*** Opening of Text excerpt ***
Care for the Caregiver
A terminal illness has an effect on the whole family. Caring for a terminally ill family member can be rewarding, but it is physically and emotionally the most difficult job the caregiver and family will ever have. The Aspirus Comfort Care and Hospice Services staff is there to help the entire family cope during this difficult time.
At times during the illness the patient may act angry or strange toward family members. Most often this is due to frustration and may mean "Why did this happen to me?" The anger is usually directed at the people the patient knows will always love and care for them in spite of what they say or how they act. Try to discuss your feelings with them but be aware that the patient may not realize that they are acting differently. Feel free to discuss your fears and feelings with the Aspirus Comfort Care and Hospice Services staff.
Caring for a terminally ill patient can be physically demanding as well.It is very important to take care of yourself.If you don't get enough rest and time for yourself, you will not be able to stay physically and emotionally able to care for the patient.
- Plan time for yourself away from home.
- Try to get at least six hours of uninterrupted sleep each night.
- Take naps when the patient is sleeping during the day.
- Maintain a balanced diet.
- Lessen time spent on your regular responsibilities such as household chores.
- Ask other family members and friends to help. Sometimes they are just waiting to be asked. They may be able to do some shopping for you or fix a meal.Just sitting with the patient and sharing some common memories may be enjoyable for all.
If you find you are getting exhausted, let your nurse know. She may be able to suggest an easier plan for caring for the patient. Aspirus Comfort Care and Hospice Services has volunteers who are trained in caring and working with terminally ill patients and their families.
Certified Nursing Assistants may be able to assist with patient's bathing and personal hygiene needs. There may also be some community options available to you. Ask your nurse or social worker to explore these with you.
The Aspirus Comfort Care and Hospice Services program has social workers to provide support to the patient and family as they face changes in their roles and relationships. This support may include identifying community resources available and providing advice concerning financial problems associated with prolonged illness. The social worker can also provide assistance with the completion of Advance Directives.
Facing illness and death as a family unit makes it easier for the caregiver, but not all families can be open and share their feelings. Each member of the family is unique and deals with the patient in his or her own way. Your nurse, social worker, minister or the Aspirus Comfort Care and Hospice Services chaplain may be able to bring the family together to talk, listen and help each other.
*** Close of Text excerpt ***
*** Opening of Material provided ***
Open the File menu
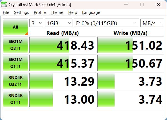The image size is (167, 120). [x=6, y=12]
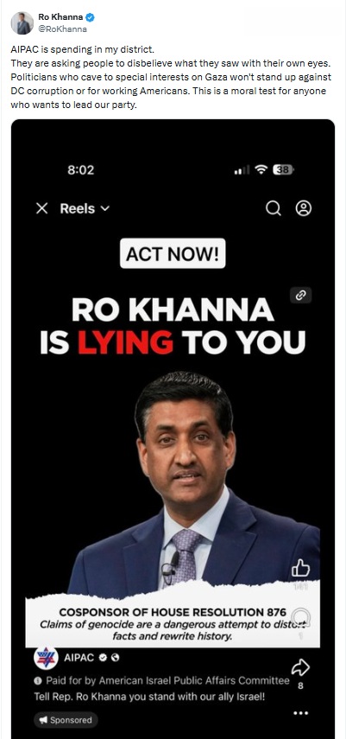
Task: Open the embedded reel image of the tweet
Action: tap(173, 429)
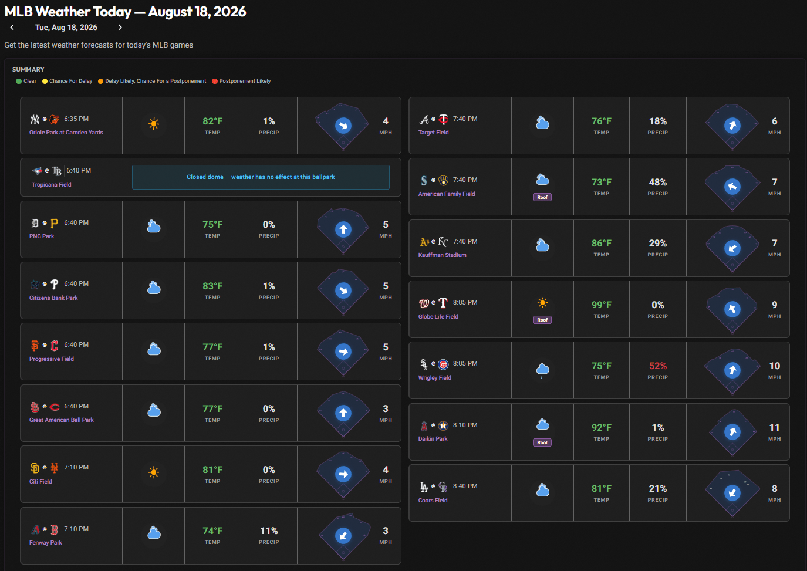Click Roof badge under American Family Field weather
Image resolution: width=807 pixels, height=571 pixels.
(542, 197)
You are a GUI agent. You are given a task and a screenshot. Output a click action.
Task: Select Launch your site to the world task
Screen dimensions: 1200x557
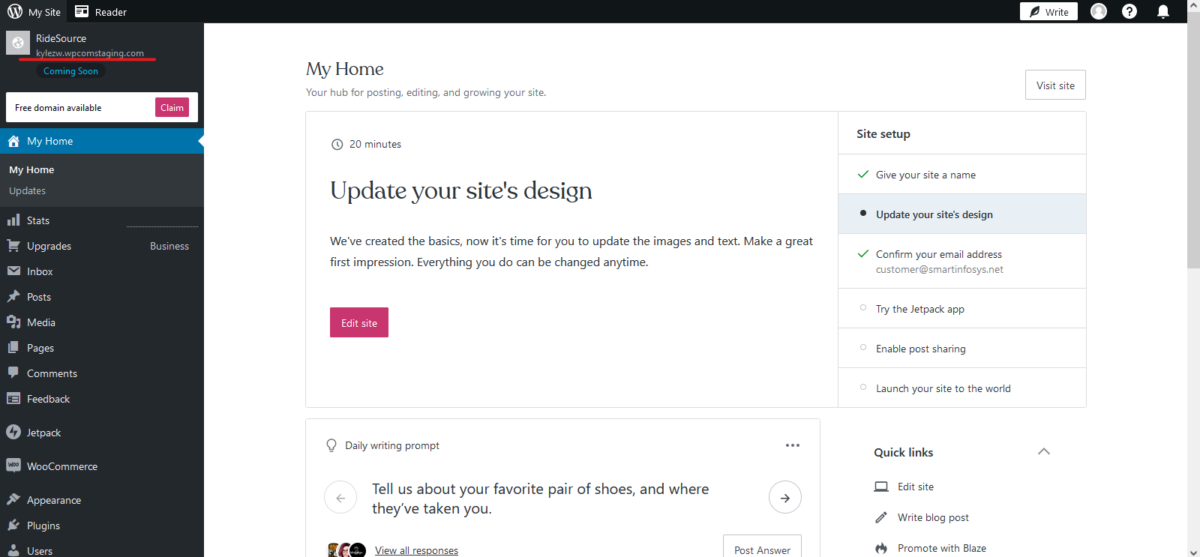point(944,388)
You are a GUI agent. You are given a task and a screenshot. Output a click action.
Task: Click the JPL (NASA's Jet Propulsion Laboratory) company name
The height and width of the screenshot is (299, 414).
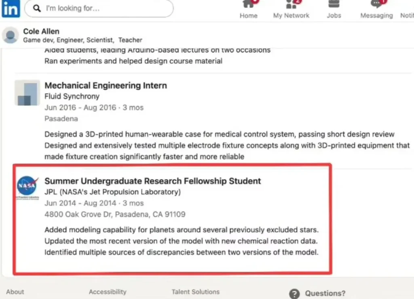click(112, 192)
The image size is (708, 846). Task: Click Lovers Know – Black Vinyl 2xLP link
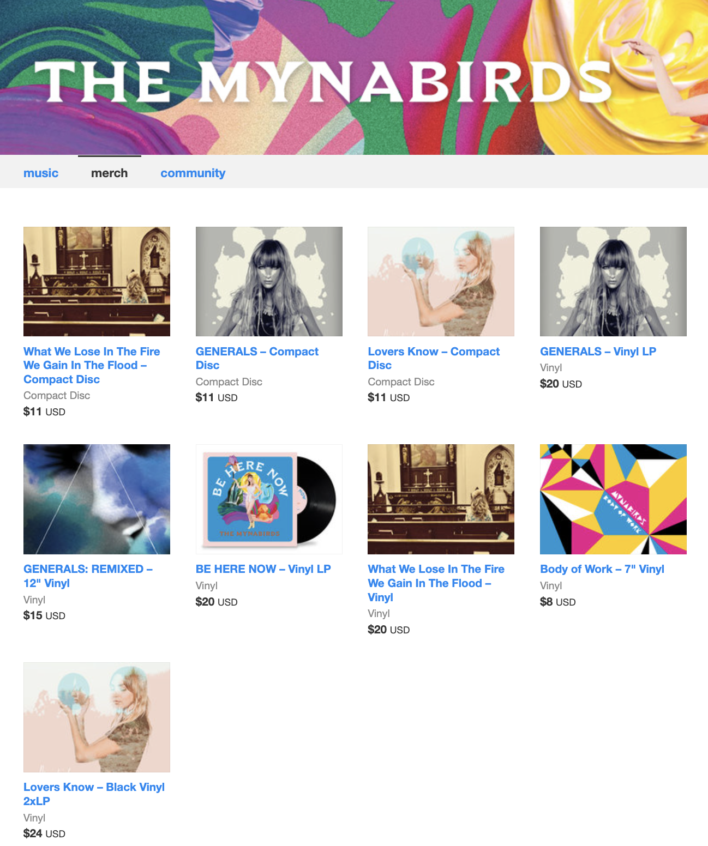[x=94, y=794]
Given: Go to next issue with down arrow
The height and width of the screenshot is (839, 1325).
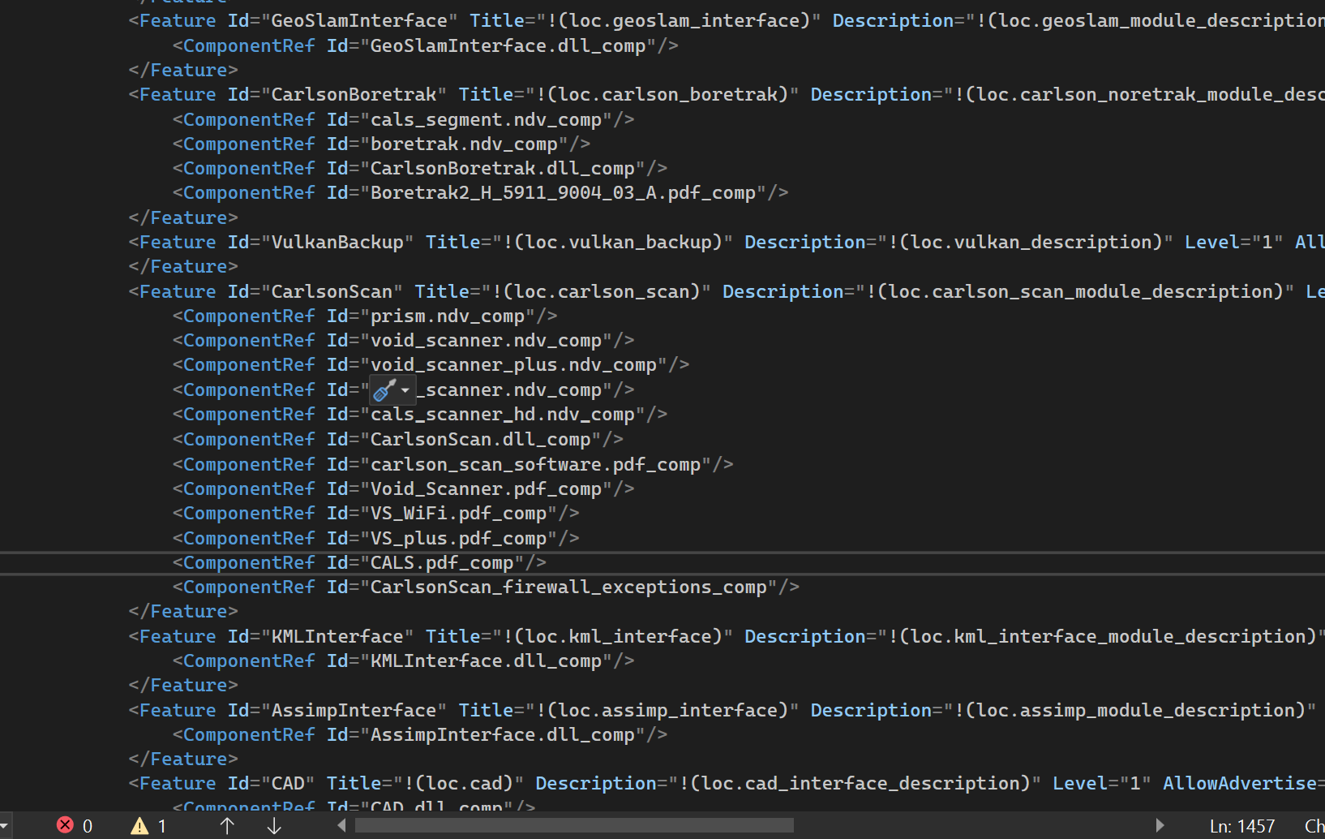Looking at the screenshot, I should pyautogui.click(x=274, y=826).
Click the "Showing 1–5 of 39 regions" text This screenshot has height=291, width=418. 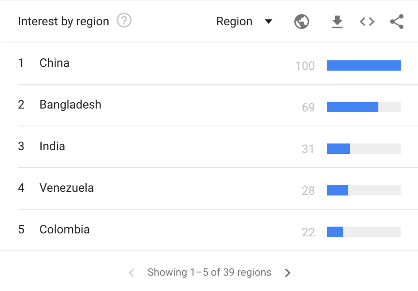point(209,273)
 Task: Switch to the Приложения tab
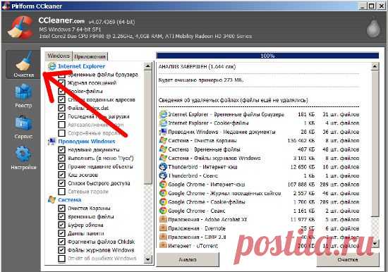click(x=90, y=56)
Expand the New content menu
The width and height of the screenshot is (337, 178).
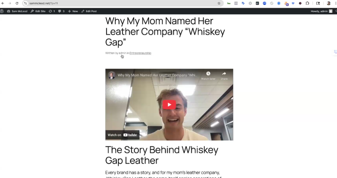click(x=73, y=11)
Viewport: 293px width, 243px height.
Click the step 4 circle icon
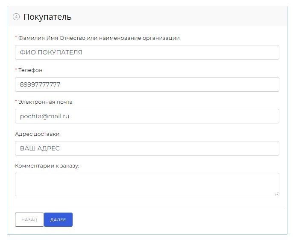point(16,17)
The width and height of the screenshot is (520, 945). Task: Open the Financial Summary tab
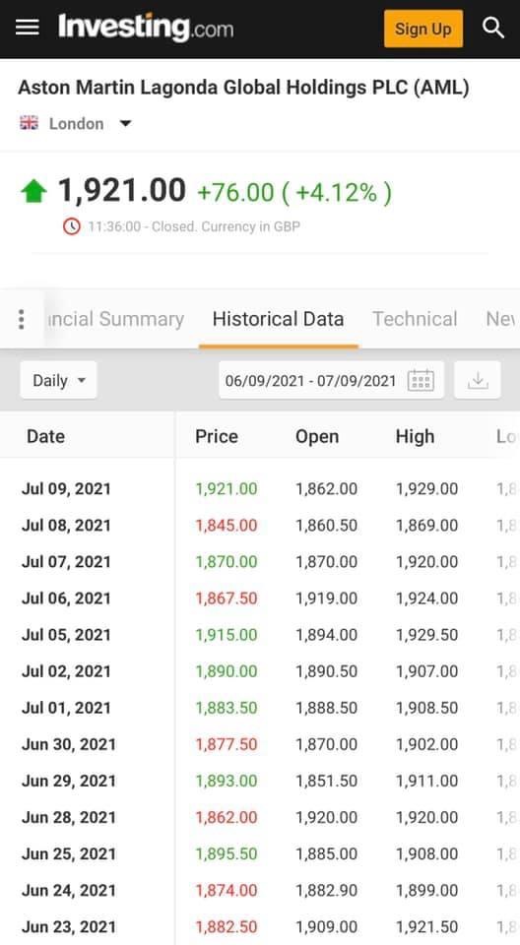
*** Close of Material provided ***
## Study questions
• A. Answer these about the caregiver text:
(i) How many hours of uninterrupted sleep should a caregiver try to get each night?
(ii) Who may be able to help with the patient's bathing and personal hygiene needs?
(iii) What can the social worker help with completing?
• B. From the caregiver text, copy the part that begins at the words "Caring for a terminally ill patient" and stops after the words "away from home.".

## Task answers
• A.
(i) At least six hours.
(ii) Certified Nursing Assistants.
(iii) Advance Directives.

• B.
Caring for a terminally ill patient can be physically demanding as well.It is very important to take care of yourself.If you don't get enough rest and time for yourself, you will not be able to stay physically and emotionally able to care for the patient.
- Plan time for yourself away from home.